To be fair, I would never order a roast in a pub, despite it being my 1stchoice of main course if I had to choose a last supper……crispy peking duck with pancakes to start, apple crumble with custard AND ice cream for pudding (go easy on the apple, go big on the crumble). I just love a home cooked roast and don’t want to take the risk of being disappointed by someone else’s interpretation of this special meal.
To accompany the lamb (which was absolutely delicious by the way and from the shop obviously) I served it with roast potatoes, parsnips, green veg, gravy AND, cue further disapproval, Yorkshire puddings – as far as I am concerned they are for life and not just for beef! The fact that another guest chose to smother the lamb with horseradish (and I must admit to adding a little bit of mango chutney to my plate) pretty much pushed our disgruntled diner over the edge. We’re just not big fans of mint sauce but I would absolutely draw the line if one of the children asked for tomato ketchup – what a hypocrite! If you haven’t tried the Cherry Tree horseradish from the shop yet you should give it a go, it has quite a kick!
The fact is that the younger avocado generations are shunning the Sunday lunch for a far more trendy brunch. In 2016 Wetherspoons got rid of their Sunday roast menu due to low demand.

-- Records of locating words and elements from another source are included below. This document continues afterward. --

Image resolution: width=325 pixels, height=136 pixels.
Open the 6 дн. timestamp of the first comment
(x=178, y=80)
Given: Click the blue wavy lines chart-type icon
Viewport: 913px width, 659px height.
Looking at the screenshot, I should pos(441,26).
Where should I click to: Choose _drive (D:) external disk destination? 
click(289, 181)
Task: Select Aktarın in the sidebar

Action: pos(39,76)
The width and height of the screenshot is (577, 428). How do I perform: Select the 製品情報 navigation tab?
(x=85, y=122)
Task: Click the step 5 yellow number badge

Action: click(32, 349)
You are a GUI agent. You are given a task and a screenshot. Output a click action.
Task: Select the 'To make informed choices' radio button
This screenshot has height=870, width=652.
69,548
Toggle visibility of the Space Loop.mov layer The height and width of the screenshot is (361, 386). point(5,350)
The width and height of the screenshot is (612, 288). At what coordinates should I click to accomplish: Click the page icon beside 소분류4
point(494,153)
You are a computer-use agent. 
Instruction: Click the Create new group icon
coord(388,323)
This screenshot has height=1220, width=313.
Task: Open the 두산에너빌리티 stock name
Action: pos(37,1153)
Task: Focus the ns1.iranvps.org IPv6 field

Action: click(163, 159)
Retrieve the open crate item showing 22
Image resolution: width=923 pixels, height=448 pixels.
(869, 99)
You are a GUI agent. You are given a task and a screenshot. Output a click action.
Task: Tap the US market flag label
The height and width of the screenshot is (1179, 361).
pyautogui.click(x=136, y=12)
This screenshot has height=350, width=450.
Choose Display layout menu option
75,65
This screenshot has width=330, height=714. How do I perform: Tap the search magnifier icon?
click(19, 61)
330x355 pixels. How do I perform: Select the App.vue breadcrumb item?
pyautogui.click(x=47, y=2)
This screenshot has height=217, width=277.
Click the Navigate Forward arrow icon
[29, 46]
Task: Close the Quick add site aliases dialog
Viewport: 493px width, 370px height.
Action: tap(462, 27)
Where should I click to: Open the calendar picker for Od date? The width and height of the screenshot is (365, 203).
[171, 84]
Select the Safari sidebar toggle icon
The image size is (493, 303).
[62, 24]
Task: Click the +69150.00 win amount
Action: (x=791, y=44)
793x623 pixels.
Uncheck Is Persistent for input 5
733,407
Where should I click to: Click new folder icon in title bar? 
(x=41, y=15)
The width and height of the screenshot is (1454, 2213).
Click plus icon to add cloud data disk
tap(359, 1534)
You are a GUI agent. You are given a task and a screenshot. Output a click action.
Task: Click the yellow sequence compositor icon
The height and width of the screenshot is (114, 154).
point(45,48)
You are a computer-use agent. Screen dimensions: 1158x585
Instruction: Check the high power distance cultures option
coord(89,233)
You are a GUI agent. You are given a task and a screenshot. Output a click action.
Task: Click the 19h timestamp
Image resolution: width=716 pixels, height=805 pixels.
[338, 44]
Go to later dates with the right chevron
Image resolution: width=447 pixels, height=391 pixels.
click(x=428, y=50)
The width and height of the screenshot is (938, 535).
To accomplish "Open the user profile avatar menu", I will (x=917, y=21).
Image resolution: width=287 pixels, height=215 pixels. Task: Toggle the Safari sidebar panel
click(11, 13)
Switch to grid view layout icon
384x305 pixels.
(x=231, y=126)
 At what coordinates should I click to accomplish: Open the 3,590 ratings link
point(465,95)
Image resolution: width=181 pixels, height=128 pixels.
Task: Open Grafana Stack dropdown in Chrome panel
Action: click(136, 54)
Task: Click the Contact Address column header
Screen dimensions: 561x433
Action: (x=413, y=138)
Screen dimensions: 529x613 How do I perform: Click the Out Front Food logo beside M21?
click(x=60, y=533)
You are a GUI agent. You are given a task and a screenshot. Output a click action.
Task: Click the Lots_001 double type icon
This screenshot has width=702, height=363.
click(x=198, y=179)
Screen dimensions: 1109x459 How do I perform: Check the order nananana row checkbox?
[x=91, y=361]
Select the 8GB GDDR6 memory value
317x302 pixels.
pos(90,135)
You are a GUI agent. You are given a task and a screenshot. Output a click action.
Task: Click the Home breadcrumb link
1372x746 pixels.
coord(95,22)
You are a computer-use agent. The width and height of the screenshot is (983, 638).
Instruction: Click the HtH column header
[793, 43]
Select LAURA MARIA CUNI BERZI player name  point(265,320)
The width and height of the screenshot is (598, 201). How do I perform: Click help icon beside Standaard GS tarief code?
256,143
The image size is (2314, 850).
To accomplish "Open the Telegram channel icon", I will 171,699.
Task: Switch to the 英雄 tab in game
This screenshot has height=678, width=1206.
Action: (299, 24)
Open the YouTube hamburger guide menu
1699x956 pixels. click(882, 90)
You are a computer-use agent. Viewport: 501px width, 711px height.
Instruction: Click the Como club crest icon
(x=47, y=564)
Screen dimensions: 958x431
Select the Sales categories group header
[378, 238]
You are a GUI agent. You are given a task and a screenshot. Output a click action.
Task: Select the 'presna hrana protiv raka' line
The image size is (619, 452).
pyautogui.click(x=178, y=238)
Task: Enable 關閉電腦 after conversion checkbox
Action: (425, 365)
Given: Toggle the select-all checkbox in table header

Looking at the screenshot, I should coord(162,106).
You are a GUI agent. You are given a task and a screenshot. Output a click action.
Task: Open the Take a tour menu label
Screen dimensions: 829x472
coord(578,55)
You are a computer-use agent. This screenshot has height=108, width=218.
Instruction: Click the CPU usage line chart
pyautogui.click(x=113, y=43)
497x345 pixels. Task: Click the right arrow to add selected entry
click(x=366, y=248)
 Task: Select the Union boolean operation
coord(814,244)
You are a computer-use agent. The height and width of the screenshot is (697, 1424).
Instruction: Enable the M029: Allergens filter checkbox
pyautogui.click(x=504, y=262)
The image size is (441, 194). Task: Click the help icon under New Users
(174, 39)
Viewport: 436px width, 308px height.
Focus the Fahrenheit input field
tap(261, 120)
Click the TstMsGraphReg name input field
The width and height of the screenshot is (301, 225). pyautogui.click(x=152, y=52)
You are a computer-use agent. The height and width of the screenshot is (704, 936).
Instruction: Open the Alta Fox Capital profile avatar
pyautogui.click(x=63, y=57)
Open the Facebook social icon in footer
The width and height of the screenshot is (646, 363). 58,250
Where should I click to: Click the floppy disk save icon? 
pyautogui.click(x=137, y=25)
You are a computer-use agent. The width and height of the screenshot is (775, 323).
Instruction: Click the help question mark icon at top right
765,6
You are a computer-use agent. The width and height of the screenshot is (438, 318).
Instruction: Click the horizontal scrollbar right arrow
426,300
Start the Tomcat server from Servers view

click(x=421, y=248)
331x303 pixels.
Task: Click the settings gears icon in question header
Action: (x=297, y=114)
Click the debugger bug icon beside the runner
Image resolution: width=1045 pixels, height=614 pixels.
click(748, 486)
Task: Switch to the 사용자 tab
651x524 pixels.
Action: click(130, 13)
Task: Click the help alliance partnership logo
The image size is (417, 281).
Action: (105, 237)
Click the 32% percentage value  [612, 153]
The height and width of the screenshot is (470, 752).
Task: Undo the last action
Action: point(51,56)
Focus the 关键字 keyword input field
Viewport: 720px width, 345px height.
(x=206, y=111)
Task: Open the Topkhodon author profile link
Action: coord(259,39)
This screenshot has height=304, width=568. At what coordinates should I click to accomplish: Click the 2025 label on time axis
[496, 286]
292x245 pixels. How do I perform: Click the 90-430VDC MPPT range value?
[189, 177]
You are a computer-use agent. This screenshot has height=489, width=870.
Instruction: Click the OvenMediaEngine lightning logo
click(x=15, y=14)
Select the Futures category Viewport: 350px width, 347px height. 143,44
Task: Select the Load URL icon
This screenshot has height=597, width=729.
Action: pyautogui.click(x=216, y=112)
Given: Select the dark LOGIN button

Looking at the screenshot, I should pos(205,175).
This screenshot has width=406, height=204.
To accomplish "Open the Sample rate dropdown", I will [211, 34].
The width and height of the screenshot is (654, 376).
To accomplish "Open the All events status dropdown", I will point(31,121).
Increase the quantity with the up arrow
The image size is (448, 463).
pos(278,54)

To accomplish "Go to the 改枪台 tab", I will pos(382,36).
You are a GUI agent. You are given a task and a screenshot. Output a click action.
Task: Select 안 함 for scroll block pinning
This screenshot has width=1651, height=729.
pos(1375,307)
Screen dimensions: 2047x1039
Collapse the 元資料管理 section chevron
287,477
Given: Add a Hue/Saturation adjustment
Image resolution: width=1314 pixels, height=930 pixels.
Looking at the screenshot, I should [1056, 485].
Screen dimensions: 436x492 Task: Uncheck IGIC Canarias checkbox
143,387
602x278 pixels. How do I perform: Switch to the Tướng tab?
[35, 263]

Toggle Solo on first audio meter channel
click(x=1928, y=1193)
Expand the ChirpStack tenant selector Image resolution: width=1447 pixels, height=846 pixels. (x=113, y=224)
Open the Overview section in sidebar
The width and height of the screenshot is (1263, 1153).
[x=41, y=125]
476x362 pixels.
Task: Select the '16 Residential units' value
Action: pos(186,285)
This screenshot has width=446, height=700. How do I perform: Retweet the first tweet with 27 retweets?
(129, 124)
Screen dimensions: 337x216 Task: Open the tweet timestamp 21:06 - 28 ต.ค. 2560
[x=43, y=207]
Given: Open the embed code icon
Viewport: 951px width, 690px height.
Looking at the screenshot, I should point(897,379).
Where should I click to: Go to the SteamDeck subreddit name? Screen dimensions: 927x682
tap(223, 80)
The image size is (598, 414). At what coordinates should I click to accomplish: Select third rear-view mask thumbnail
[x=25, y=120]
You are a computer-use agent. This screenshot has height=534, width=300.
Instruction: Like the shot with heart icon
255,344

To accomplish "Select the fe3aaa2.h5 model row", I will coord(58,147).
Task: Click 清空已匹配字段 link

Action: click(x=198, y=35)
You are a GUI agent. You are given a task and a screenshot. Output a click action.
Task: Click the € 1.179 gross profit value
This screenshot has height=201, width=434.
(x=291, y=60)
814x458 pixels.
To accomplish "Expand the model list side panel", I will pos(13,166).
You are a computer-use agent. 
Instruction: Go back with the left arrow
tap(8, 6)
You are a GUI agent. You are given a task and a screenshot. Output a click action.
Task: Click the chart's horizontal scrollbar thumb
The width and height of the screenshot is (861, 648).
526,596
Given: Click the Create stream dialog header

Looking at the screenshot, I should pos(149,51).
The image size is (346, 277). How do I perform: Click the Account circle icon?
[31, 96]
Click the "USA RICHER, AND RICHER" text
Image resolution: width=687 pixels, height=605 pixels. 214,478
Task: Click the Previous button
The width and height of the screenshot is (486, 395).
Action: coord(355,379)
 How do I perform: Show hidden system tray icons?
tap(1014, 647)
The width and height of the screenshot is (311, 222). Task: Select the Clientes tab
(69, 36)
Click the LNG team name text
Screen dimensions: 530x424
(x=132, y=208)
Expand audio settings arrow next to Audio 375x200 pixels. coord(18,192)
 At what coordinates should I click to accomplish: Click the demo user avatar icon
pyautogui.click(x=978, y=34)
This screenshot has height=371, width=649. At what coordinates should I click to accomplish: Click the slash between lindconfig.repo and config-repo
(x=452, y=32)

The even younger generations are either at sports clubs or birthday parties on Sunday so finding a time to all sit down together to enjoy a roast is often quite difficult.
For me, part of the reason why I love a home-cooked Sunday roast is that it brings back so many happy memories of indulging in this huge meal at the end of the week with my family then all sitting on the sofa to watch a grand prix or the rugby followed by Howards Way. It would be a shame to lose this magic and, while there should always be a place for the classic version, perhaps we need to breathe a bit of fresh air into the roast and bring it up to date just to keep the tradition alive.
Fortunately we are now more open to new tastes, subtle spices, fresh herbs and novel food combinations that would astonish our grandparents – mine only tried the very “exotic” spag bol for the first time recently at the ripe old age of 96……mind blown! I can’t imagine she would ever try rubbing some jerk seasoning onto a joint of beef for a Caribbean twist or using Moroccan inspired flavours such as cumin, lemon and oregano but it’s good to know that the great British roast is versatile and there is endless possibility for variation. If that is a step too far though, you could just follow my example by shredding not carving and adding a dollop of mango chutney!